### TASK PROMPT:
Substitute "grand total" for "total amount" in the entries, starting at the line that contains "Select the 场景 item in the scenes list" and continuing through the last entry. Change nothing else, and leave the pictures out of your answer.

(Entries on locating visible targets)
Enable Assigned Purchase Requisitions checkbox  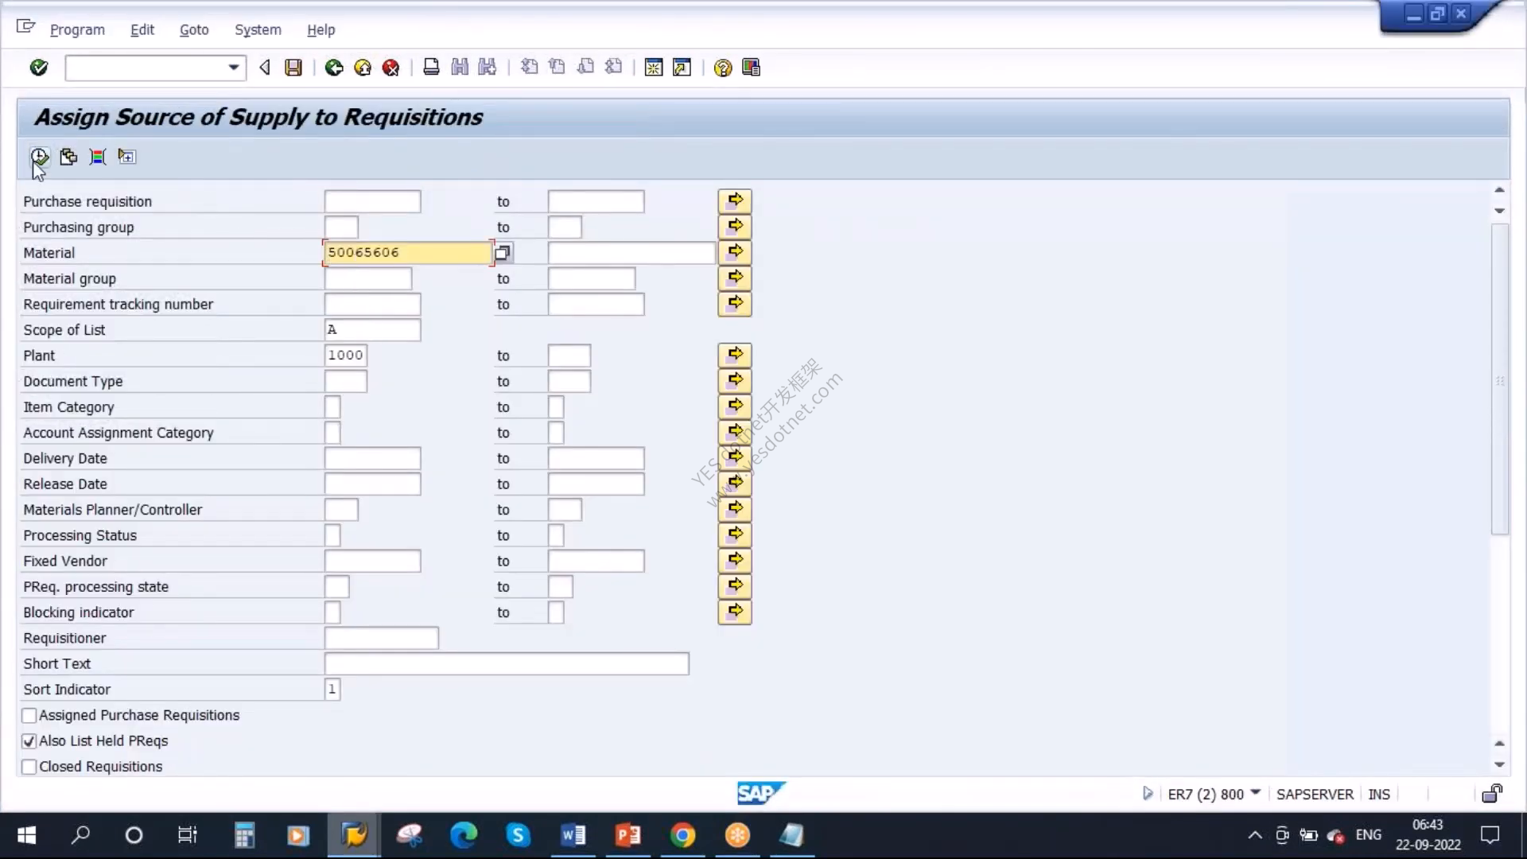[x=29, y=715]
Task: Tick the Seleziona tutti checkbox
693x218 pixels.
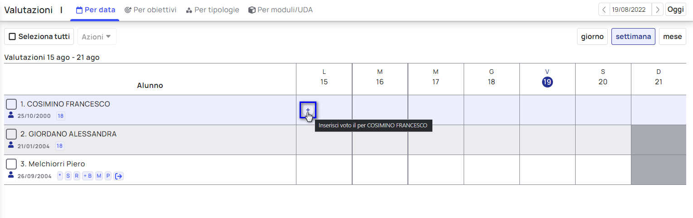Action: [x=13, y=37]
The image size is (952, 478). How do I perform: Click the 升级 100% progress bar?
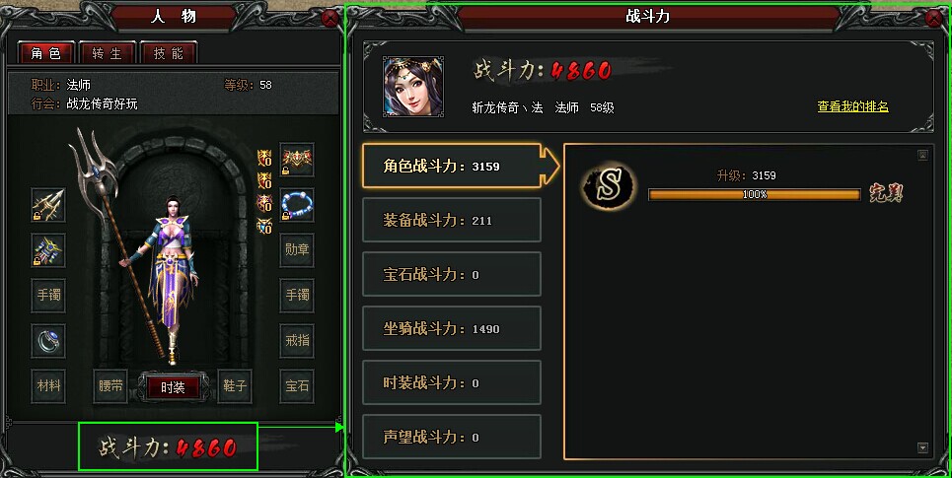pos(755,195)
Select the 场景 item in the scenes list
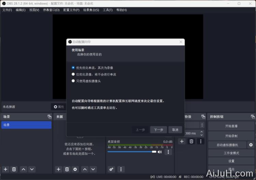Screen dimensions: 256x180 point(26,125)
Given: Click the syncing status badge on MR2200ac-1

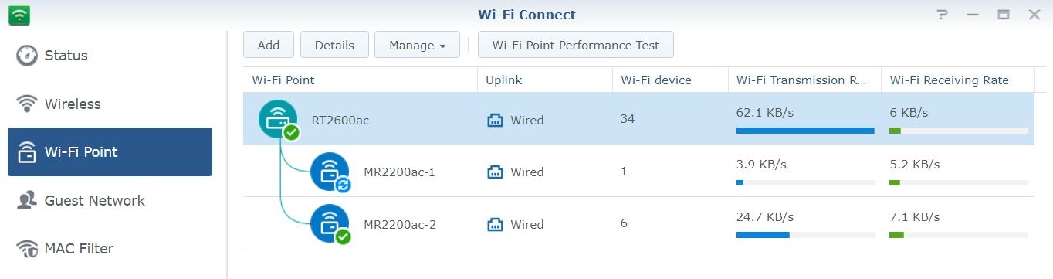Looking at the screenshot, I should point(343,185).
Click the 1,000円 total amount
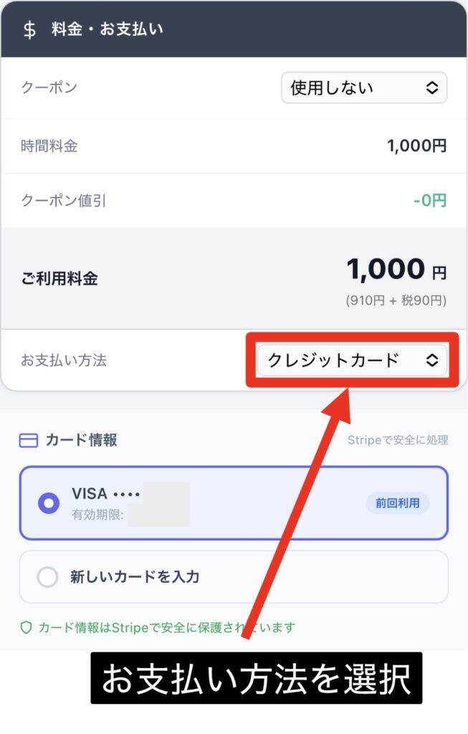 point(396,270)
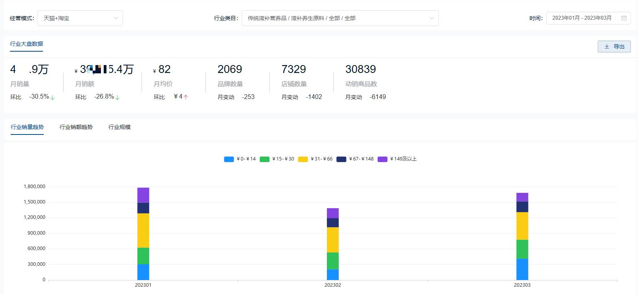Image resolution: width=638 pixels, height=295 pixels.
Task: Click the yellow segment of 202301 bar
Action: point(143,230)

### ANSWER TO THE TASK:
Select the 场景 item in the scenes list
Screen dimensions: 256x180 point(26,125)
Given: Click the syncing status badge on MR2200ac-1

Looking at the screenshot, I should point(343,185).
Click the 1,000円 grand total
 point(396,270)
Image resolution: width=638 pixels, height=295 pixels.
Task: Click the yellow segment of 202301 bar
Action: point(143,230)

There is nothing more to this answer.